La segunda edición de RIESGO, el Festival de Circo de la Comunidad de Madrid, presenta espectáculos de cinco países para (principalmente) espectadores jóvenes y adultos.
El festival ha sido dirigido artísticamente por Eva Luna García-Mauriño que, sobre su programación, ha comentado que “este año el festival profundiza en las diferentes corrientes y en cómo el circo convive, se nutre y se construye a partir de otras artes, con la hibridación como motor. Los espectáculos van de lo íntimo a lo expansivo, desde la sencillez más cruda a la explotación de la adrenalina como bandera adherida al riesgo.

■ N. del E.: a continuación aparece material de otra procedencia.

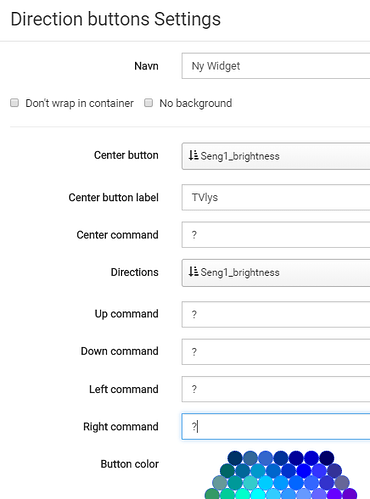370x499 pixels.
Task: Click the Don't wrap in container label
Action: [x=80, y=103]
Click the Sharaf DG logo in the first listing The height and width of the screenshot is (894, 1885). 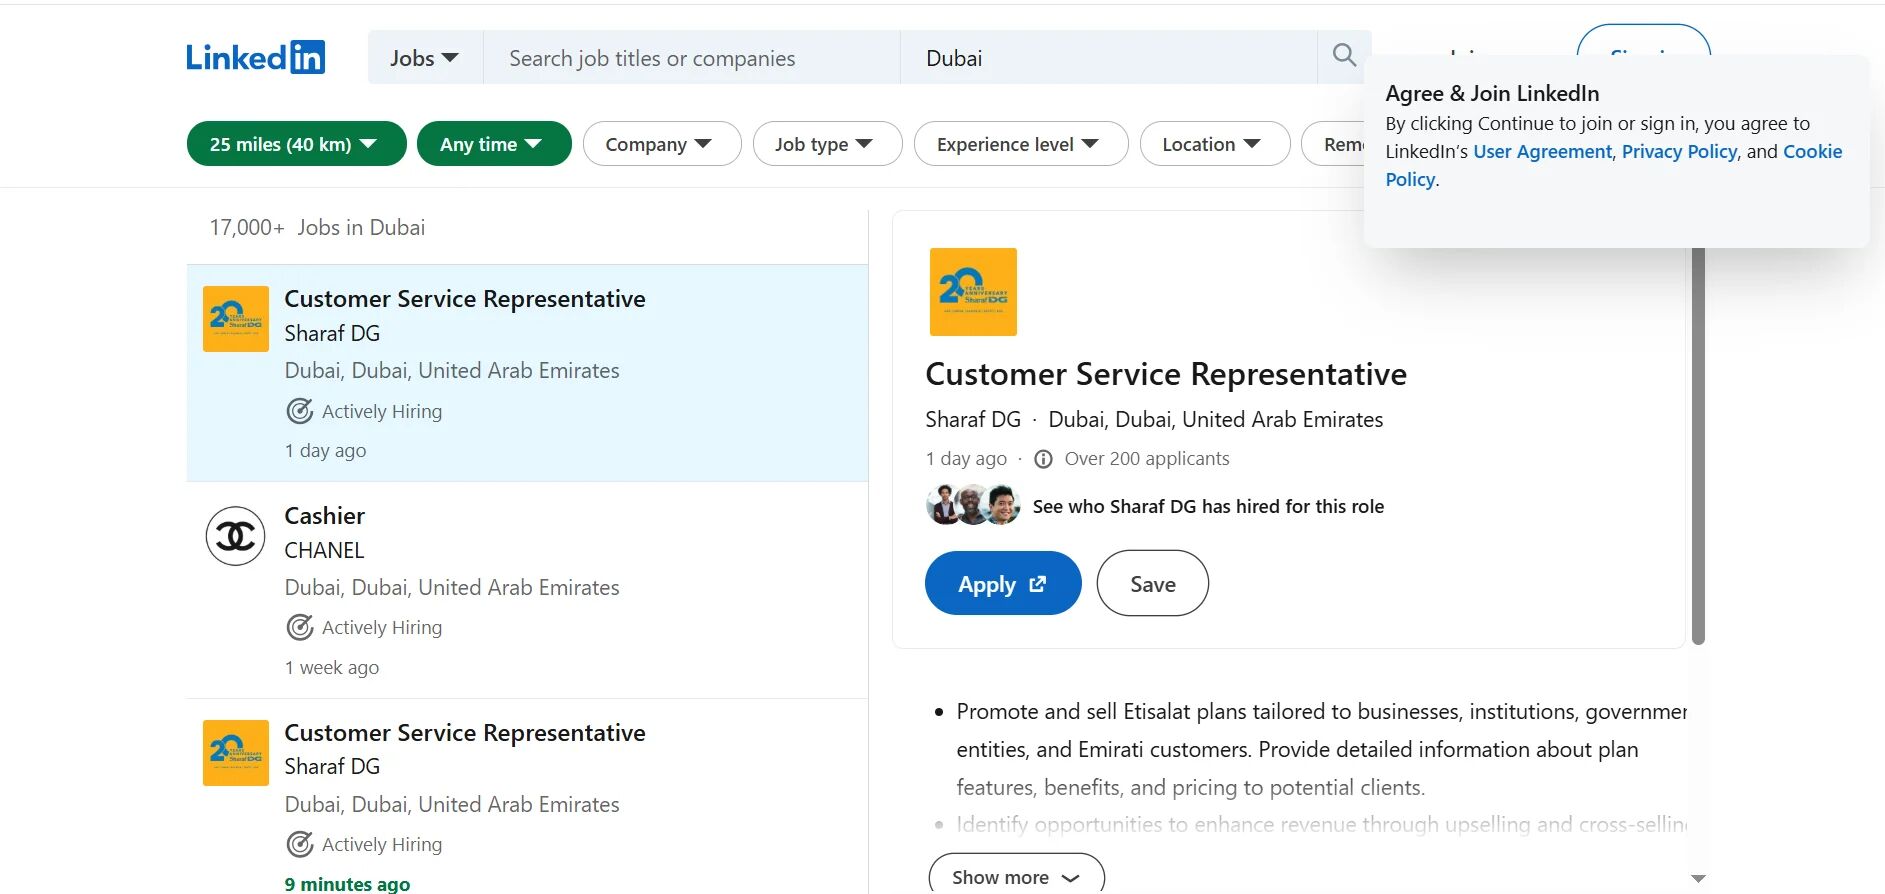(x=235, y=319)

Todos tienen algo en común: el deseo de contar y hacer sentir desde el cuerpo, el movimiento y la imagen, sin renunciar a la complejidad intelectual”.

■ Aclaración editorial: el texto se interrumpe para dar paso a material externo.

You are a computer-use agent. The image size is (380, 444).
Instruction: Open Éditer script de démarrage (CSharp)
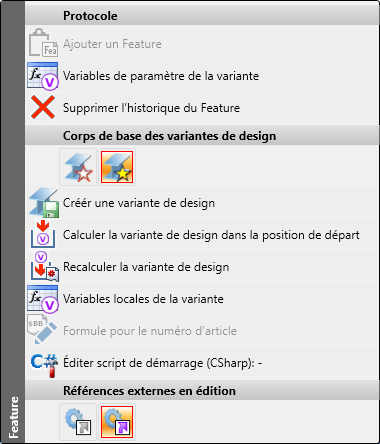tap(162, 363)
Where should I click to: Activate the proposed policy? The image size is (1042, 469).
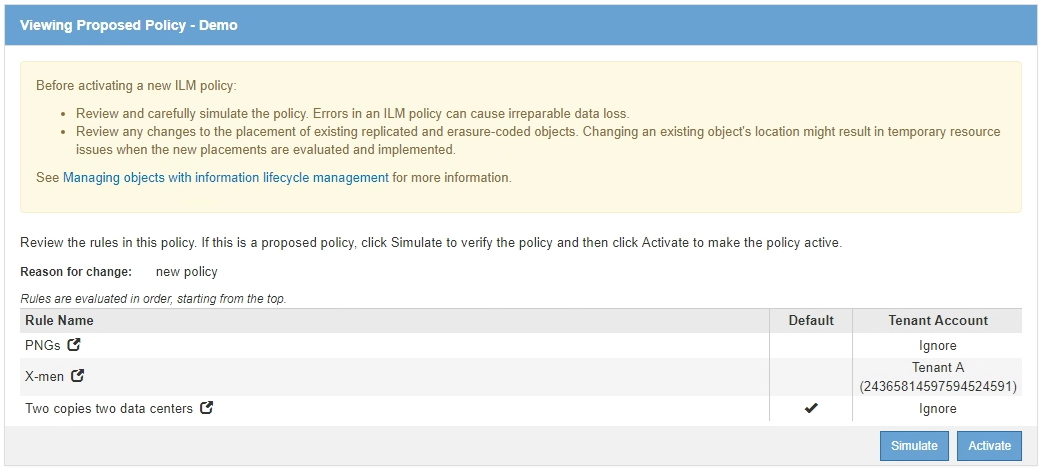click(989, 446)
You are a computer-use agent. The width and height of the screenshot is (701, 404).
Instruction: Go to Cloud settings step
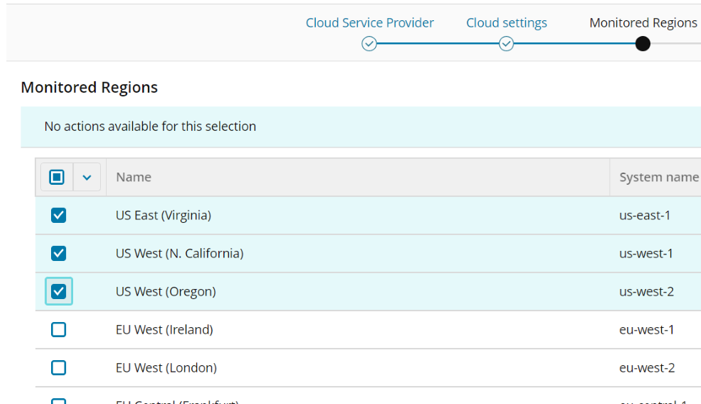coord(506,22)

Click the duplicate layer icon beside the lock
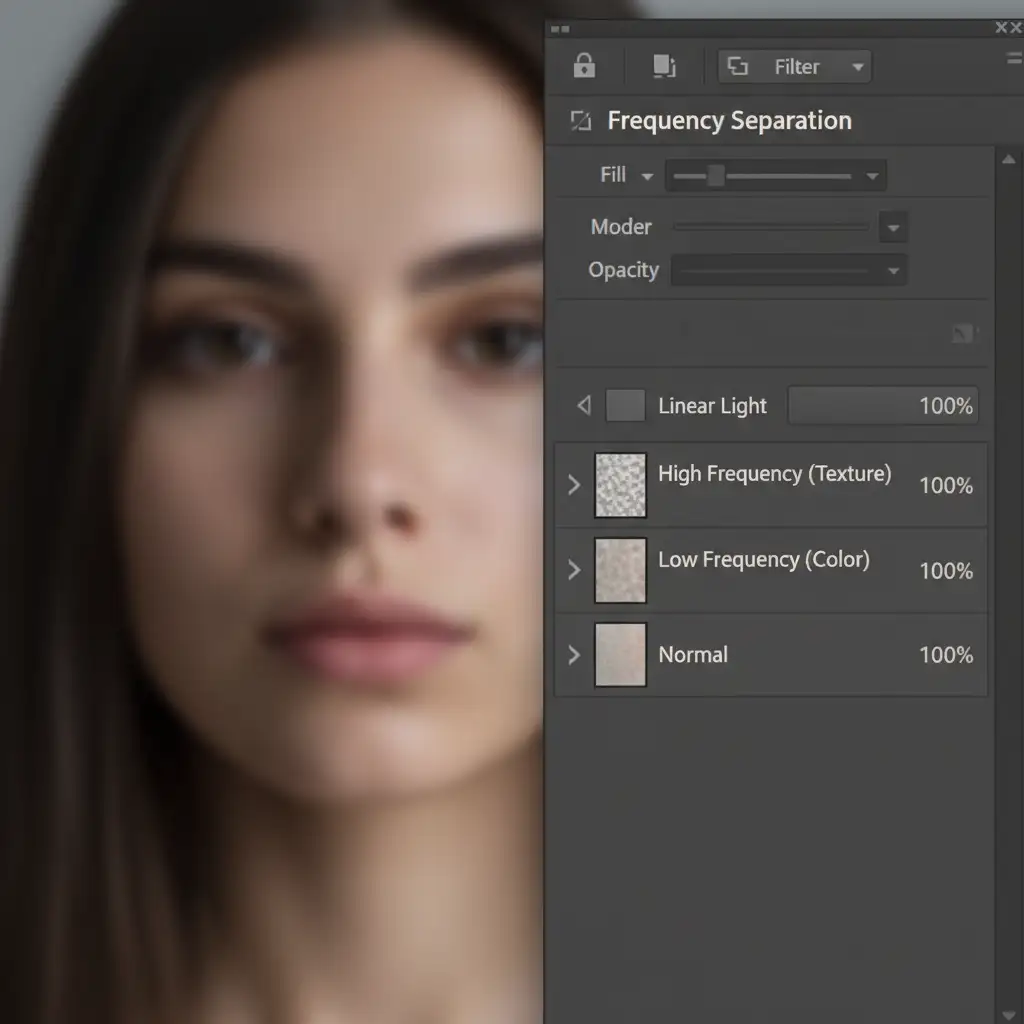click(663, 66)
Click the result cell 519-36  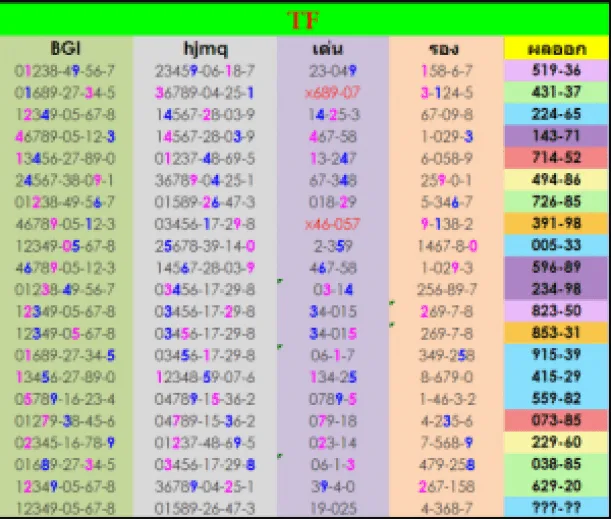[x=556, y=70]
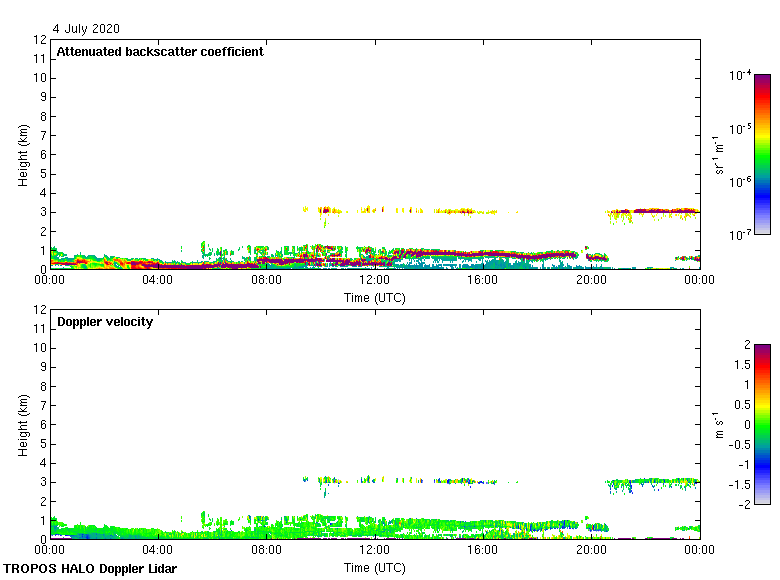Click the '4 July 2020' date label
Image resolution: width=780 pixels, height=580 pixels.
tap(85, 28)
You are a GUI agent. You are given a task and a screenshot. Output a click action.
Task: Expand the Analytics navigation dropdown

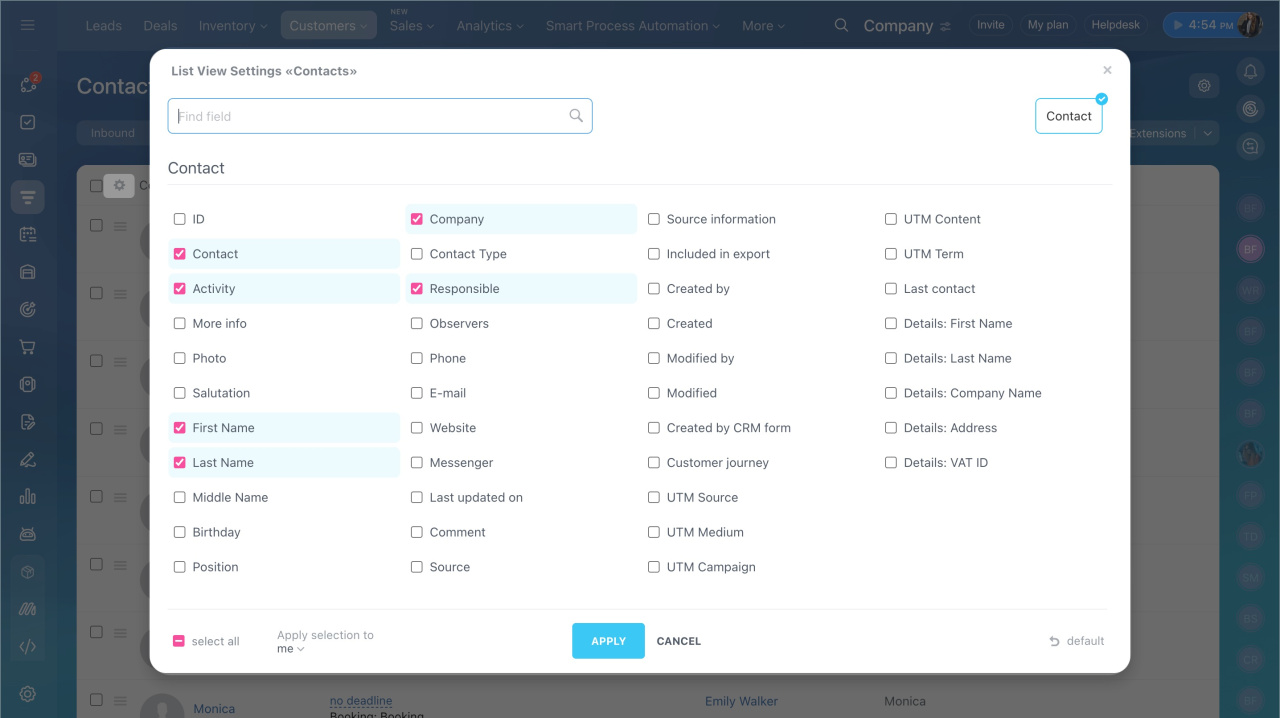tap(491, 26)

La compañía canadiense People Watching reinventa el circo contemporáneo con “Play Dead” (“Hacerse el muerto”). Es el espectáculo debut de un grupo creado en plena pandemia mundial por seis artistas, que se habían conocido en la escuela de circo de Montreal. Y algo de aquel mundo que, de repente se tornó irreal, lo trasladan a la escena. Las disciplinas de cada artista (malabarismo, acrobacias, trapecio) se combinan, entrelazan y fusionan.

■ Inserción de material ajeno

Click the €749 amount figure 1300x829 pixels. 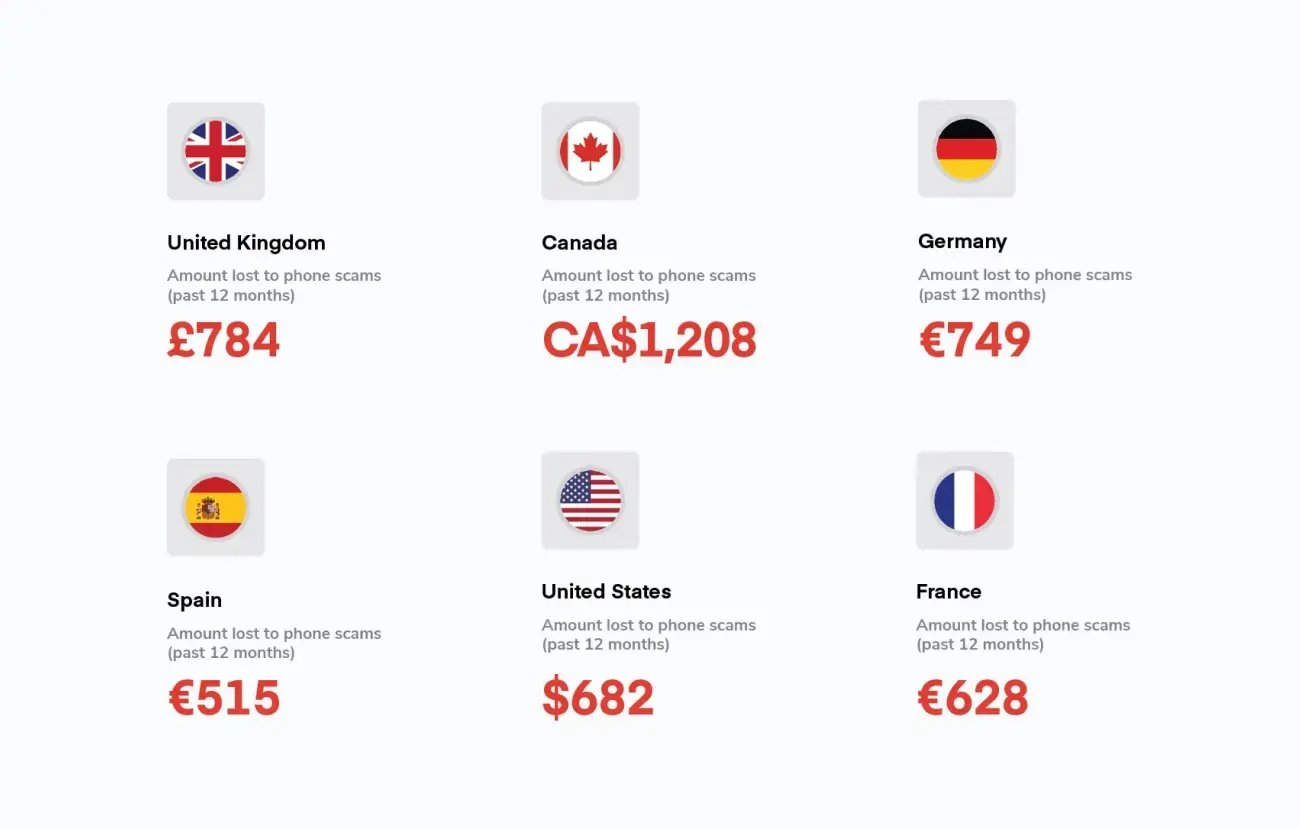(x=974, y=340)
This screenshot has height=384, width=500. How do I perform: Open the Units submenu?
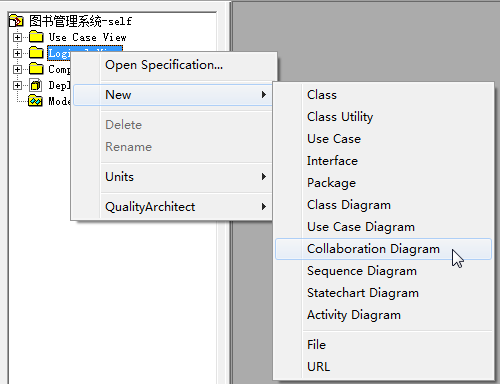173,177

Como en las road movies, “Pandax”, de la compañía franco-suiza Cirque la Compagnie describe un viaje de carretera. En un Fiat Panda viajan cinco hermanos de regreso del funeral de su padre, que ha sido incinerado. A los cinco les une el padre pero no la madre. Y, de repente, ocurre un accidente. Brota entonces un momento de locura circense.
“Der Lauf (La carrera)”, de la compañía belga Les Vélocimanes Associés. Su atmósfera recuerda a la de las películas de David Lynch, con sus personajes estrambóticos y situaciones extrañas, como las que protagonizan los dos personajes de este espectáculo, con las cabezas ocultas bajo cubos. A ciegas, con la participación de los espectadores, ejecutan sus números de malabarismo: hacen girar platillos situados en lo alto de varillas o lanzan bolas contra el otro para intentar derribar un objeto que este lleva sobre su cabeza.
“Bürstner’s Club” es el primer proyecto de gran formato de la compañía valenciana DelsAltres, fundada por Eleonora Gronchi y Pablo Meneu. Los números de circo de alto virtuosismo se entrelazan con escenas cotidianas en las que los personajes viven el miedo a la soledad, la angustia ante el vacío, la complejidad de sus relaciones de pareja. Y sus protagonistas también bailan, cantan y actúan.
“Si es seguro, no hay duda”, de la compañía francesa Takakrôar, es una decantación de la inventiva musical de los tres creadores que son músicos. Sus personajes comparecen en escena dentro de una yurta, hablan, proponen hacer un espectáculo de acrobacias. Empiezan a rasguear una guitarra a seis manos. Y en medio de la especie de locura que montan, suben a la rama de un árbol a tomar té.
Por su parte, Collectif d’équilibristes ha hecho de la verticalidad, el equilibrio sobre manos (una disciplina habitualmente solitaria), su terreno de juego y creación. Su espectáculo, “El complejo del avestruz” es un acto coral, coreográfico y casi filosófico. Ironiza con lo de “esconder la cabeza como un avestruz”. Es decir, desentenderse de las cosas, no implicarse.
Además, Roberto Magro presenta la ponencia “Los siete hilos invisibles”. Es un diálogo artístico entre el significado y el significante dentro de la escritura creativa en el circo contemporáneo. Teatros del Canal.